Button to The Jujube home page Button to The Jujube Index page Button to The Jujube About/Contact page

Review

film reel graphicReview Date: 20-September-09
Spoiler Rating: Medium
Juju Judgment: Just OK

The Informant! (2009)

The exclamation point in the title of The Informant! denotes that it is an over-the-top affair and should not be taken seriously. This indication echoes the movie's trailer, which made it out to be a riotous and conspicuous farce. Yet the first hour or so of The Informant! is only vaguely humorous and therefore distinctly off-putting. Based on a real incident from the 1990s, it tells how Mark Whitacre, an executive at an agri-chemical company, collaborated with the FBI to expose illegal price-fixing within the international corn trade. The soundtrack gamely attempts to assure the viewer that Whitacre is hilarious, but he is not; played by Matt Damon, he is just an average, opportunistic, middle-aged business drone with slightly more conscience than his colleagues.
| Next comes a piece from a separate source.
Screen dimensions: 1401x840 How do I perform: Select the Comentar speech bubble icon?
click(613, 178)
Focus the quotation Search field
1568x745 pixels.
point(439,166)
Watching Whitacre engage in espionage under the supervision of his government handlers (Scott Bakula, Joel McHale) holds some forensic interest, but not much. At the point you decide the movie is a case file inexplicably masquerading as a comedy, the mood and plot shift. Absurdity enters the picture, albeit of a darkly twisted kind. The Informant! becomes funny in the same way it would be funny if an ax-murderer was identified by the finger he accidentally cut off and left at a crime scene.
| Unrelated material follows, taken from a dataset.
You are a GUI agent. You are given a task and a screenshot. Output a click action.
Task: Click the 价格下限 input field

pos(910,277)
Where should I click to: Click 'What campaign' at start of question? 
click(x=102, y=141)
That is to say, to enjoy the punchline of the film you must enjoy the wryness of another's depravity and the fact that evil sometimes effects good. Tapping into his experience as The Talented Mr. Ripley, Damon is a wonder to behold as the investigation shifts from the company's wrongdoing to his own. Whitacre is such a liar that at the very end you cannot be sure whether all his crimes are known, and you sympathize with the FBI agents and lawyers whose jaws drop at every new revelation. How many Whitacres exist in the world, self-absorbed centers of their own little cosmoses who drift without moral compass and grab at any way to shield their transgressions? How often are others protected from them simply because their goal happens to depend on financial or social scheming instead of violence? If the initial chapters of The Informant! show how undercover work is done, the latter chapters show how humanity is warped. A viewer's sense of humor, not to mention tolerance, must determine whether either of these is entertaining.